Source records
·····

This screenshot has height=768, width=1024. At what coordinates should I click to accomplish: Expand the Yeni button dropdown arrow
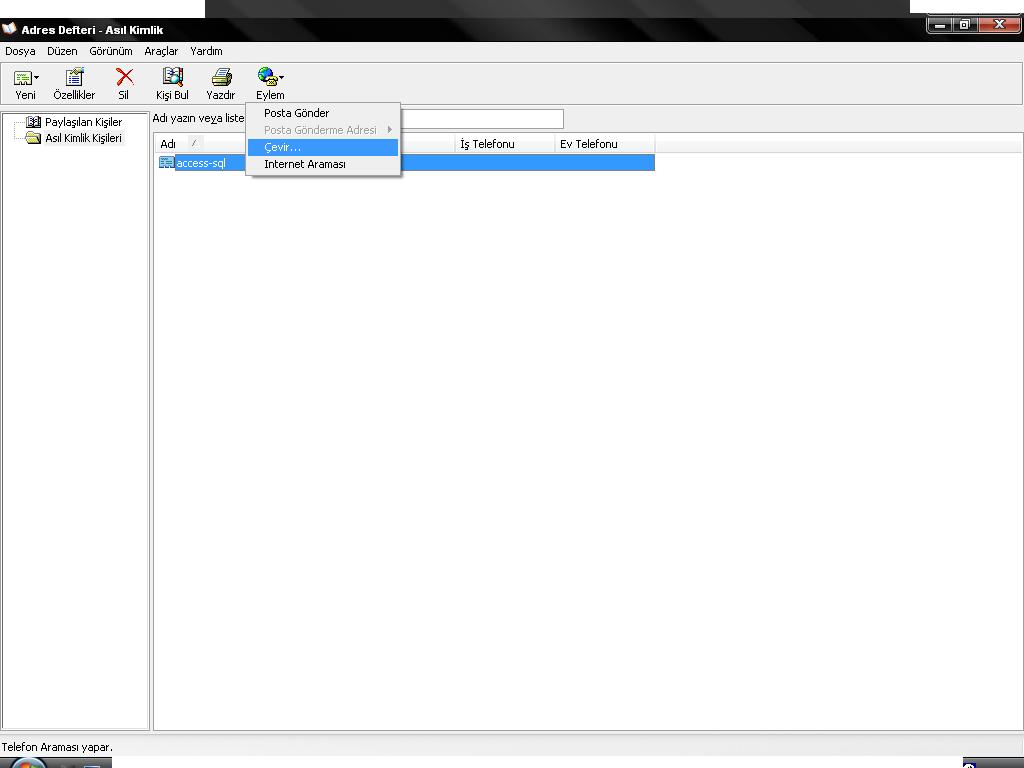[37, 78]
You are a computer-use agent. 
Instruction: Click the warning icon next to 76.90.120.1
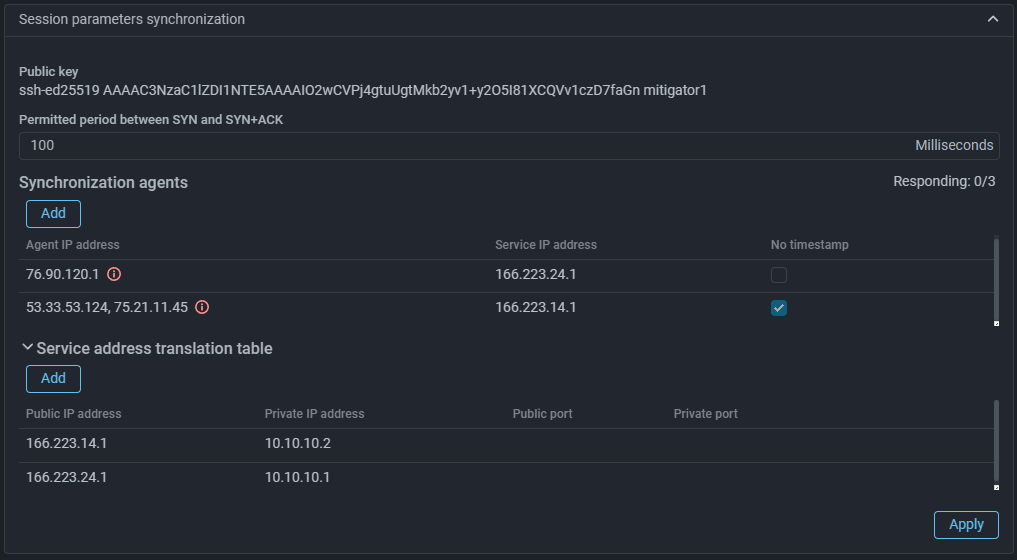[x=114, y=275]
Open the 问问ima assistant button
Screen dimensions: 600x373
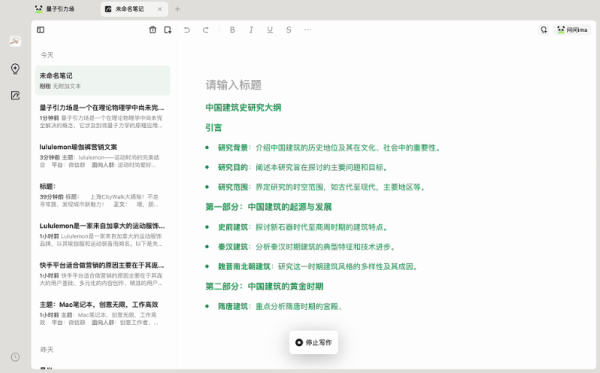(572, 30)
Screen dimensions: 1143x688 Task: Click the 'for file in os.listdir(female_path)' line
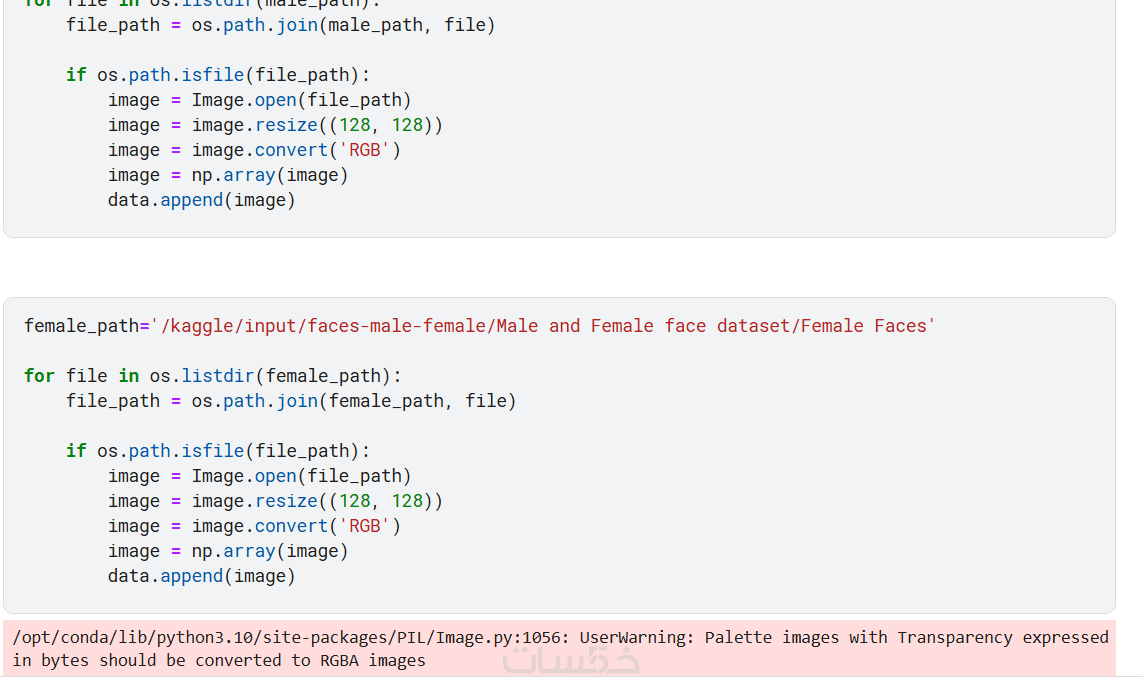point(212,376)
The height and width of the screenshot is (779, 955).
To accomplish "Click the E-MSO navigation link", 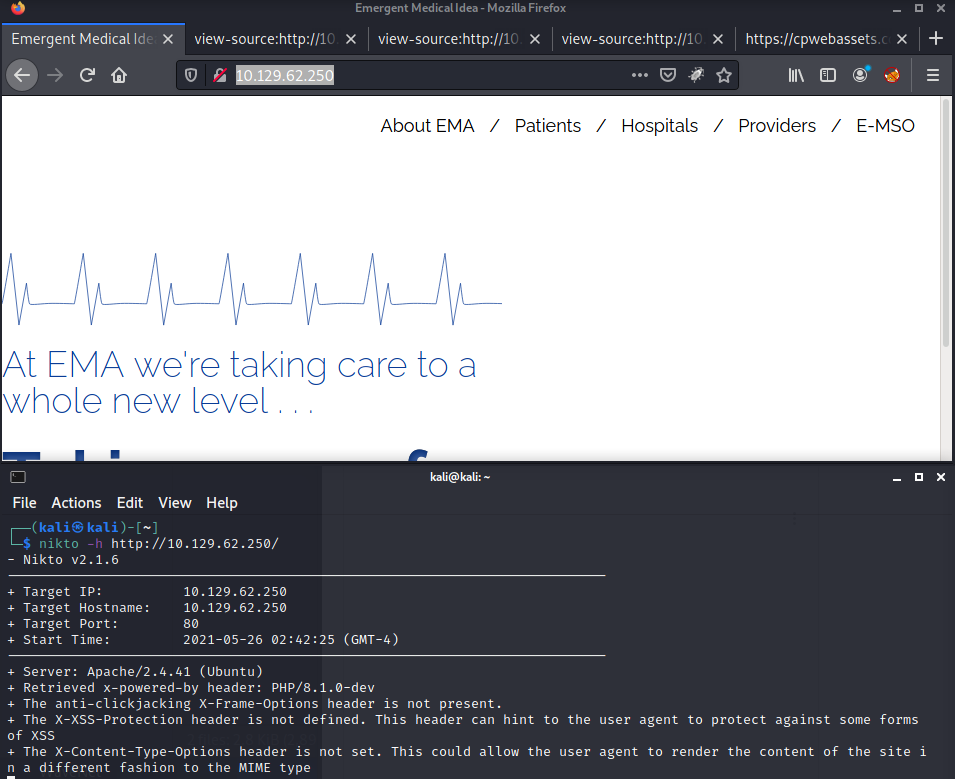I will 885,126.
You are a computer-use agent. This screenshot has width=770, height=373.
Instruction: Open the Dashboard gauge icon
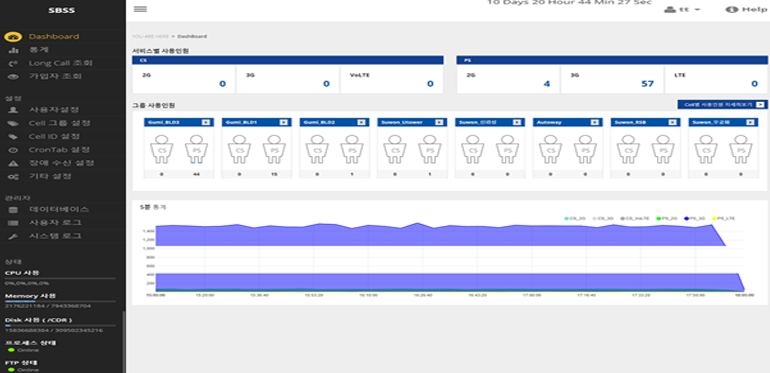point(13,37)
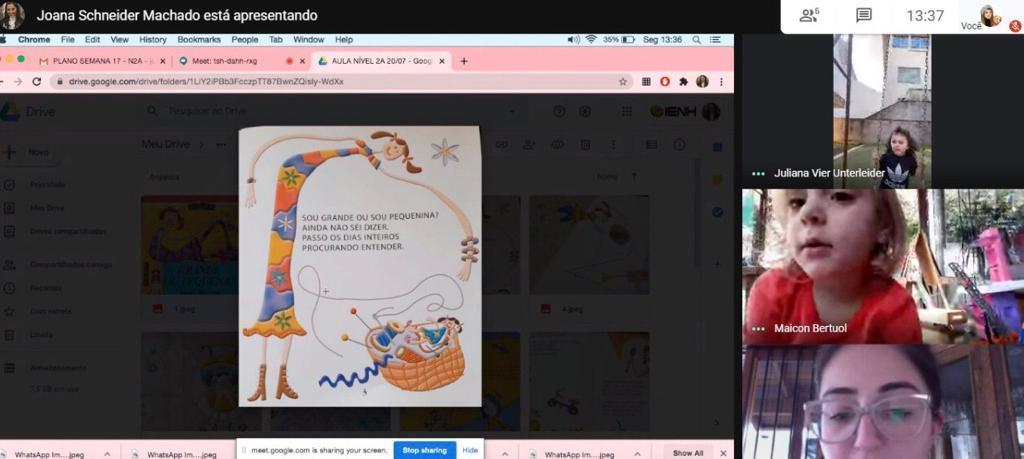Open a new browser tab
1024x459 pixels.
(464, 61)
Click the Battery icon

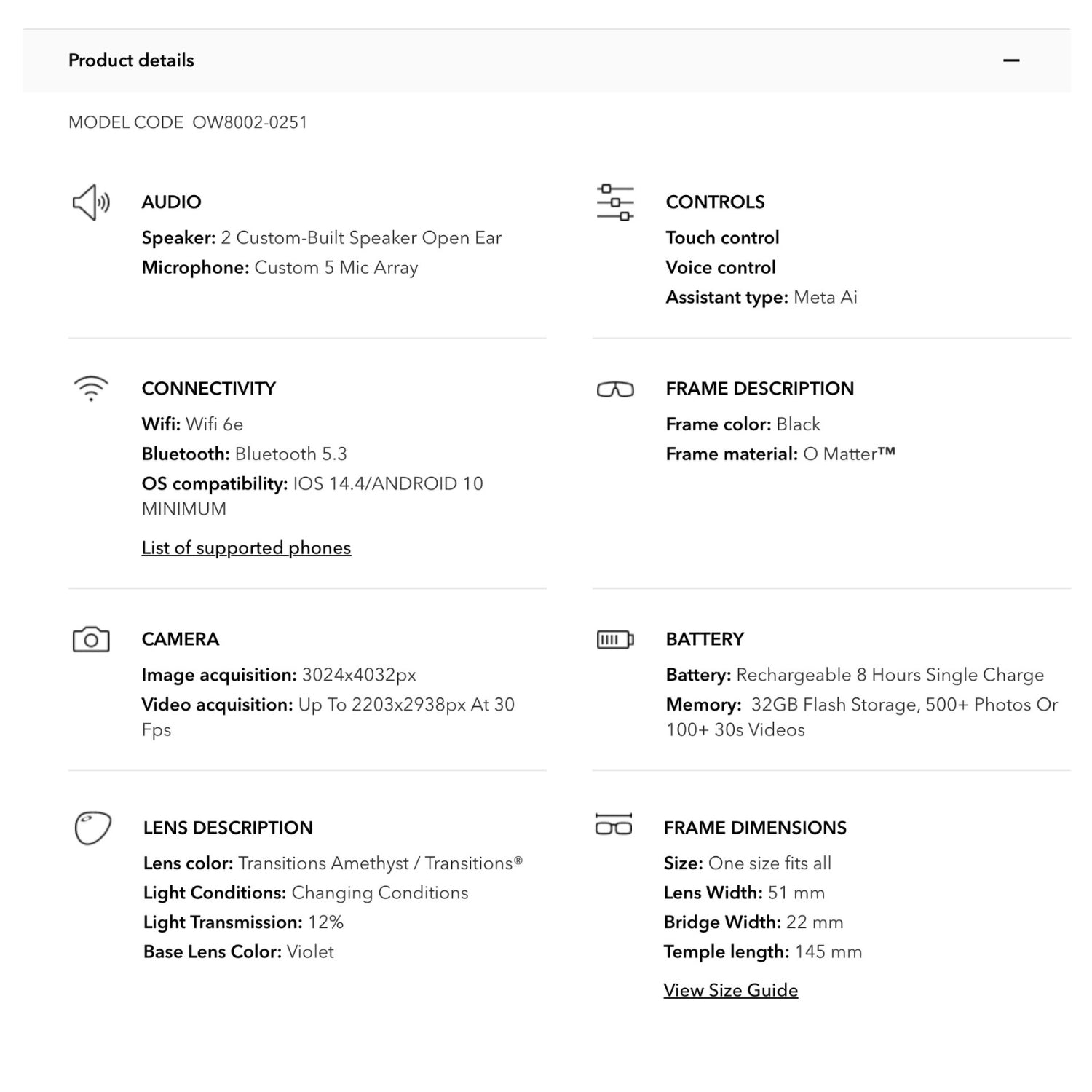[x=615, y=639]
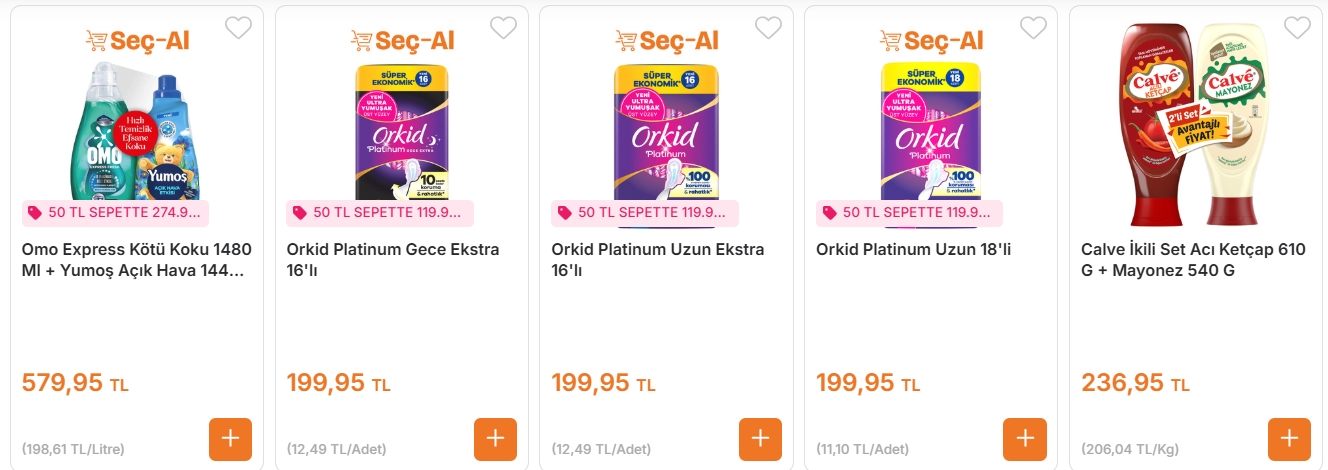
Task: Toggle heart on Orkid Platinum Gece Ekstra
Action: click(503, 28)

·····

EXERCISE DETAILS:
Say how many lines in the data hold the string "computer", and say nothing else.

OUTPUT BELOW:
2